Last month, Radiolab decided for reasons that are unclear to produce a podcast on a nearly 30-year-old story about allegations of the use of chemical weapons in Laos. And in a single interview with a Hmong man and his niece, it managed to offend the people it was interviewing, the Hmong people generally, and many of its listeners.
As you will see, the people being interviewed thought that this was an opportunity to finally tell the world about the disaster that befell their people during the final years of war in Indochina. Radiolab had a very different idea about what the interview was meant to do.
On Sept. 24, Radiolab released a podcast of the interview with Eng Yang and his niece, Kao Kalia Yang, about whether the Russians had used chemical weapons–so-called "yellow rain"–against the Hmong people in Laos in the 1970s and 1980s. Robert Krulwich of Radiolab pressed them repeatedly about whether the yellow dust seen on the leaves of trees was a poison, or whether it was bee droppings, which is what Western scientists have concluded.

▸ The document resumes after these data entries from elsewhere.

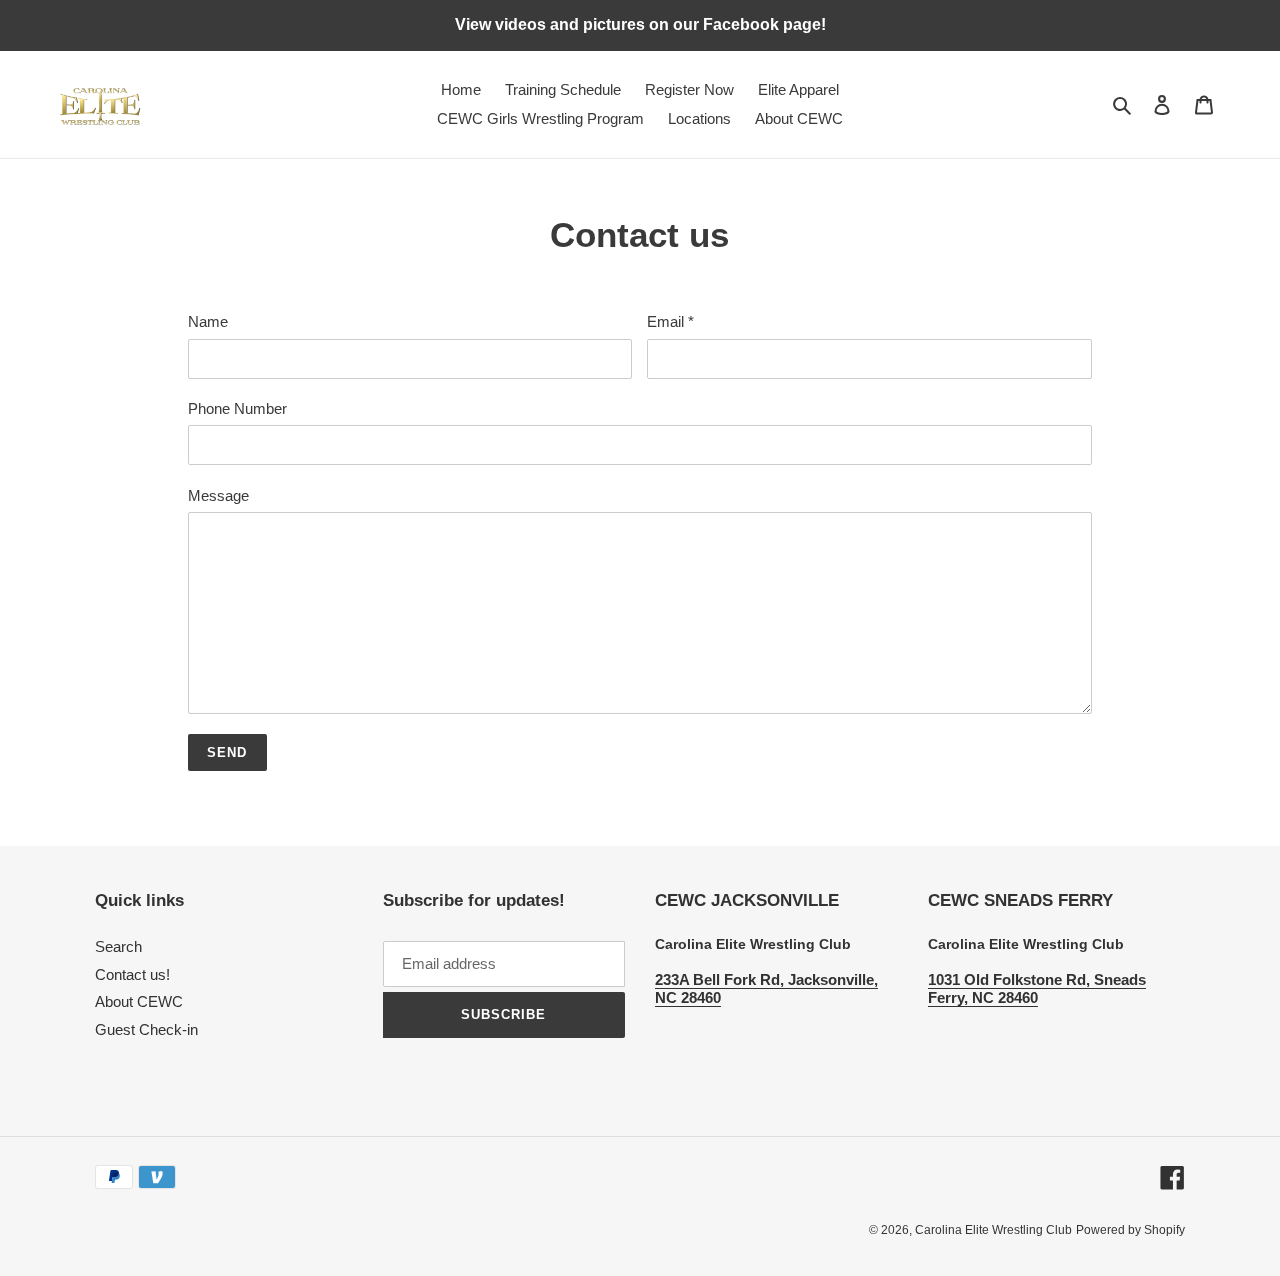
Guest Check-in (146, 1029)
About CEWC (139, 1001)
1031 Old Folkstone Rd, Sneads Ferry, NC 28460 (1037, 988)
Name (208, 321)
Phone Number (237, 408)
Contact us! (132, 974)
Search (118, 946)
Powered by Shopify (1130, 1230)
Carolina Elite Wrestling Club (993, 1230)
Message (218, 495)
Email (670, 321)
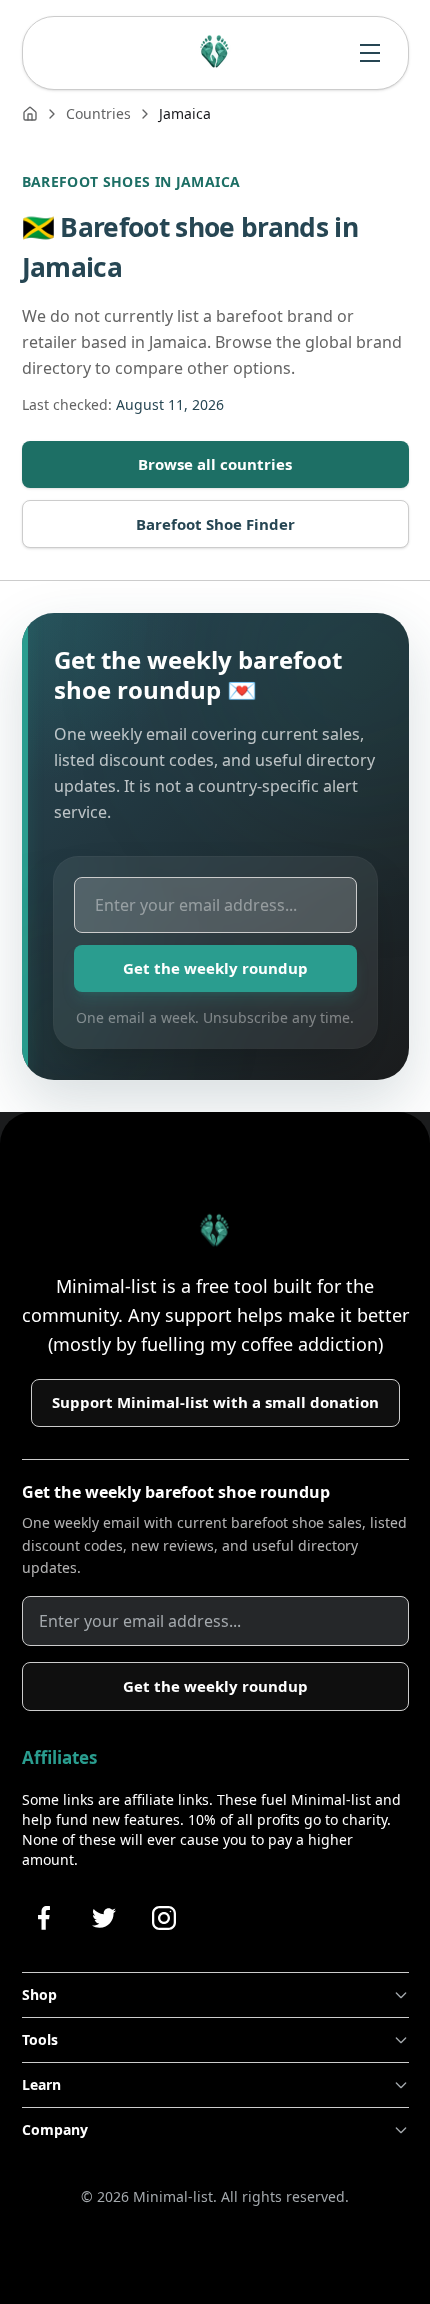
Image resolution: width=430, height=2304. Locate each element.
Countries (98, 113)
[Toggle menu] (370, 53)
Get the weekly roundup (215, 968)
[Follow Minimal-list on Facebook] (44, 1918)
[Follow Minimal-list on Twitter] (104, 1918)
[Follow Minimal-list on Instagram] (164, 1918)
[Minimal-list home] (215, 53)
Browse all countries (215, 464)
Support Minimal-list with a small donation (215, 1402)
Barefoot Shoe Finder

The scientific issues here were raised years ago, in a press conference that I covered for the AP in Detroit at the American Association for the Advancement of Science meeting in 1983. The scientific issues have long been resolved. But issues concerning the brutal attack on the Hmong people remain sensitive and painful for the Hmong themselves. As we learn from Radiolab's interview, they still fervently believe they were victims of a chemical warfare attack. As Krulwich pressed his subjects to provide evidence that the yellow rain was a poison, Kao Kalia Yang began to realize that this would not be an opportunity to tell the Hmong side of the story. "It feels like there is a sad lack of justice," she said, "that the word of a man who survived this thing must be pitted against a professor from Harvard that's read these accounts." She continued speaking and started to cry:
My uncle says for the last twenty years he didn’t know that anybody was interested in the deaths of the Hmong people. He agreed to do this interview because you were interested. You know, what happened to the Hmong happened, and the world has been uninterested for the last twenty years. He agreed because you were interested. That the story would be heard and that the Hmong deaths would be documented and recognized. That’s why he agreed to the interview, that the Hmong heart is broken, that our leaders have been silent, and what we know has been questioned again and again is not a surprise to him, or to me. I agreed to the interview for the same reason, that Radiolab was interested in the Hmong story, that they were interested in documenting the deaths that happened. There was so much that was not told. Everybody knows that chemical warfare was being used.
It's heartbreaking. I teared up listening to it.
In a conversation in the studio afterwards, Krulwich and others said "this interview troubled us." Krulwich added, "Her desire was to monopolize the story, and that we can't allow."
This week, Kao Kalia Yang published a scorching critique of Krulwich, Radiolab, and its producers and personalities for ignoring information she sent them, asking for a response from her and refusing to publish it, and telling her she would need a court order to obtain full copies of the interview, which she had asked for.
She writes that on Aug. 6, two days after she underwent 26 hours of induced labor to give birth to a stillborn child, a producer called her asking for information for the credits. She said she had just lost her baby and did not want to call back. She says he sent an email saying, "If you feel better, you can call in."
There are far too many allegations here for me to sort out; I suggest you read her critique and form your own opinion.
On Sept. 30, after "a lot of email and angry notes" about the podcast, Krulwich wrote an apology. "Looking back on it now, I see that I was insensitive: I sound hectoring and uncaring. For that, I apologize."
The podcast was supposed to be about "truth, how different people experience different truths and how those differences can be painfully hard to reconcile" he wrote.
It's unclear why Krulwich and Radiolab wanted to reopen a 30-year-old story. Asking a Hmong man who lived through a brutal attack on his people to address what was essentially a scientific question was a gross mistake–akin to asking a Western scientific expert on yellow rain to answer questions about what Eng Yang experienced under constant threat of death in Laos.
It was a rare misstep for Radiolab, but a very sad one.